In the latter part of 1898, at end of the Spanish-American War, The TAMPA TIMES was in financial trouble. H. J. Cooper called D. B. McKay into his office. There wasn’t enough money in the till to pay for an incoming shipment of newsprint. Cooper had been offered a job in Cuba and McKay could have the management contract for the amount of Cooper’s moving expenses to Havana.  McKay walked over to the courthouse where he borrowed the needed $500 from former Gov. Henry L. Mitchell, who was then serving as Clerk of Circuit Court.  Within a year, The Times was on a sound basis and was speedily buying out the local businessmen who had stock in it. It took McKay until 1922 to buy up the last stock and become the sole owner.

 

McKay was a hard-hitting, outspoken editor who voiced his opinions on the burning issues of the day.

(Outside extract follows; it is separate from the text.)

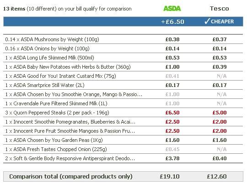
Task: Click the green ASDA logo
Action: 172,9
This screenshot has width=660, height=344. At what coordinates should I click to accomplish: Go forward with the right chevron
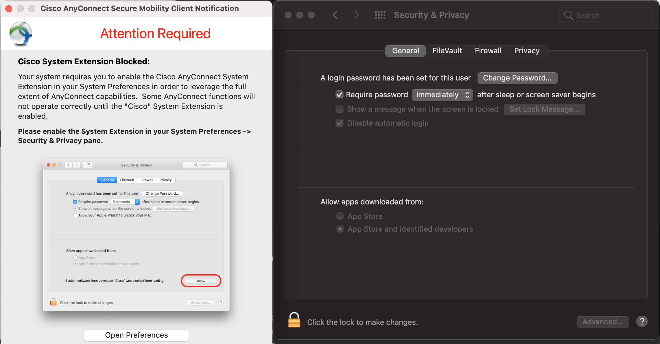coord(356,15)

He slapped around his rival, The Tampa Tribune, which returned in kind.  Simultaneous with being editor and publisher, McKay served a total of  14 years as Tampa Mayor.  While he was serving as Mayor, McKay didn't give much time to his paper, in fact in the four (non-consecutive) terms ending in 1931 he averaged less than 10 minutes a day around The Times office.
 

McKay owned The Times until 1933 when he gave a lease-option to David E. Smiley and Ralph Nicholson, who acquired ownership in 1938.   McKAY then wrote a popular column called Pioneer Florida, which was published in the Tampa Tribune, from approximately 1946 until 1960 (Mayors of Tampa) Those articles have since been published in a book, "Pioneer Florida" consisting of three volumes.